With a short example at hand, it’s also easy to make it self-contained. This means that you can take the example and replicate the problem somewhere else without external dependencies, such as libraries, headers, CSS files, and web services. If your test case requires some external elements, you can bundle them with it. Use a portable notation for referring to them, avoiding things such as absolute file paths and hard-coded IP addresses. For instance use ../resources/file.css rather than /home/susan/resources/file.css, and http://localhost:8081/myService rather than http://193.92.66.100:8081/myService. A self-contained example will make it easier for you to try it on the customer’s premises, examine it on another platform (say, on Windows instead of Linux), publish it on a Q&A forum (see Item 2: “Use Focused Queries to Search the Web for Insights into Your Problem”), and ship it to a vendor for further help.
In addition, you want to work on a replicable execution environment. If you don’t nail down the code you’re working on and the system it executes in, then you might end up searching for a bug that simply isn’t there. Consider the case of debugging a software installer. Every time you install it, it messes up your operating system configuration, which is exactly what you want to avoid when you’re trying to debug it. In this case, a useful technique is to create a virtual machine image with a pristine system in a state ready for the software installation. After every failed installation, you can simply start afresh with that image. You can also often achieve a similar result using operating-system-level virtualization or containment with a tool such as Docker. Even better, consider adopting a system configuration management tool, such as Ansible, CFEngine, Chef, Puppet, or Salt. These tools allow you to reliably create a specified system configuration from your high-level instructions. This makes it easy to maintain compatible production, testing, and development environments, and to control their evolution in the same way as you control your software.

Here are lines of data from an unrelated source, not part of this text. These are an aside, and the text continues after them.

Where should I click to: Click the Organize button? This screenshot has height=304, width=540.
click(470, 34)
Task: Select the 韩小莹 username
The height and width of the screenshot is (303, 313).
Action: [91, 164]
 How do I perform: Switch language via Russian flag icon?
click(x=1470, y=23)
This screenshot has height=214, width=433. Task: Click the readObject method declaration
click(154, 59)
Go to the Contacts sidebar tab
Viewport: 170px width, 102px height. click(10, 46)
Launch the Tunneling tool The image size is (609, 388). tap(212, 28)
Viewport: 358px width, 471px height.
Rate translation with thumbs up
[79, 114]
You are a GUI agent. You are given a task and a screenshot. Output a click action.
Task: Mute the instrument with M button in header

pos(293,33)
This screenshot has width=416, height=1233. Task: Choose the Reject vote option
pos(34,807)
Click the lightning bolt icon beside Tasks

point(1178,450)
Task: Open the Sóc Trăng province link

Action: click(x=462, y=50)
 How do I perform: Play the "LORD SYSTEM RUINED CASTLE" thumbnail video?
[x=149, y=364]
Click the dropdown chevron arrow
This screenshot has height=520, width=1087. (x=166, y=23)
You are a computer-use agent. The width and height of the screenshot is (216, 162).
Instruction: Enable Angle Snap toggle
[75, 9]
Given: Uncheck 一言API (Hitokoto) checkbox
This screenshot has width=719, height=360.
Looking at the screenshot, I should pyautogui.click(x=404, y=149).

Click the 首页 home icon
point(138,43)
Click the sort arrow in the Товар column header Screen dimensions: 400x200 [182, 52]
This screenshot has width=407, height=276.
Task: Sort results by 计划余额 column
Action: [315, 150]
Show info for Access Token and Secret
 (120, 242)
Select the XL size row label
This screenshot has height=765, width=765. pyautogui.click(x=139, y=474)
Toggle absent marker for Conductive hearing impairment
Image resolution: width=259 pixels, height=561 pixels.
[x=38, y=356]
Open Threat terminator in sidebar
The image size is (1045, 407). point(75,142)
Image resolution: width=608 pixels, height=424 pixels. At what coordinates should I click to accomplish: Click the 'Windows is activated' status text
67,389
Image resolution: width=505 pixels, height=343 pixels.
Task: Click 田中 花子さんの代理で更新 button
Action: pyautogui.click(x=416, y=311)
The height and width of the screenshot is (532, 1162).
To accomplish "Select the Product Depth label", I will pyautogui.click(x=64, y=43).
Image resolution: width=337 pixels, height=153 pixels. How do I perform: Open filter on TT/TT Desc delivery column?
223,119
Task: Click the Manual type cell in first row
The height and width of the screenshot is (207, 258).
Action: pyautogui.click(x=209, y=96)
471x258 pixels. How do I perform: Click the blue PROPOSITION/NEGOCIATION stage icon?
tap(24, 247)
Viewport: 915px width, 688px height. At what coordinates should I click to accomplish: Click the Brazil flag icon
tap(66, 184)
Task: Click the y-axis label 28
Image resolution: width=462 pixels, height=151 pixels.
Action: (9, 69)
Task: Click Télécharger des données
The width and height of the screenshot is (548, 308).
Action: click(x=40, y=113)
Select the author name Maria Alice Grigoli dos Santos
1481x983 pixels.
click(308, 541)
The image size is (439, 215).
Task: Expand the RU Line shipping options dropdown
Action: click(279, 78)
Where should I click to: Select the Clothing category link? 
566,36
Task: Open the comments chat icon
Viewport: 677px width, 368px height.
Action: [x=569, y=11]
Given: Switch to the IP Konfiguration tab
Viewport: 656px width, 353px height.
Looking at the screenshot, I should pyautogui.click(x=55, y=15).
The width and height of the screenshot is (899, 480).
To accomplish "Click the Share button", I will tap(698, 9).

You also want to be able to reliably replicate the failing version of your software. To do this, first put your software under configuration management with a tool, such as Git. Then, make your build process embed into the software an identifier of the source code version used for the build. The following shell command will print a variable initialization with the abbreviated Git hash of the last commit, which you can embed into your source code.
git log -n 1 --format='const string version = "%h";'
Here is an example of its output.
const string version = "035cd45";
Add to your software a way to display this version string; a command-line option or a line in the About dialog are all that’s needed. With this version identifier at hand you can then obtain a copy of the failing source code with a command such as the following:
git checkout 035cd45
If you want to increase the fidelity of builds you run on old code, don’t forget to put under version control all elements that affect what ends up in your distribution, such as the compiler, system and third-party libraries and header files, as well as the build specification (the Makefiles or IDE project configuration). As a final step, you may need to remove the variability introduced by your tools and your runtime environment (see Item 52: “Configure Deterministic Builds and Executions”).
Things to Remember
Reproducible runs simplify your debugging process.
Create a short self-contained example that reproduces the problem.
Have mechanisms to create a replicable execution environment.
Use a revision control system to label and retrieve your software’s versions.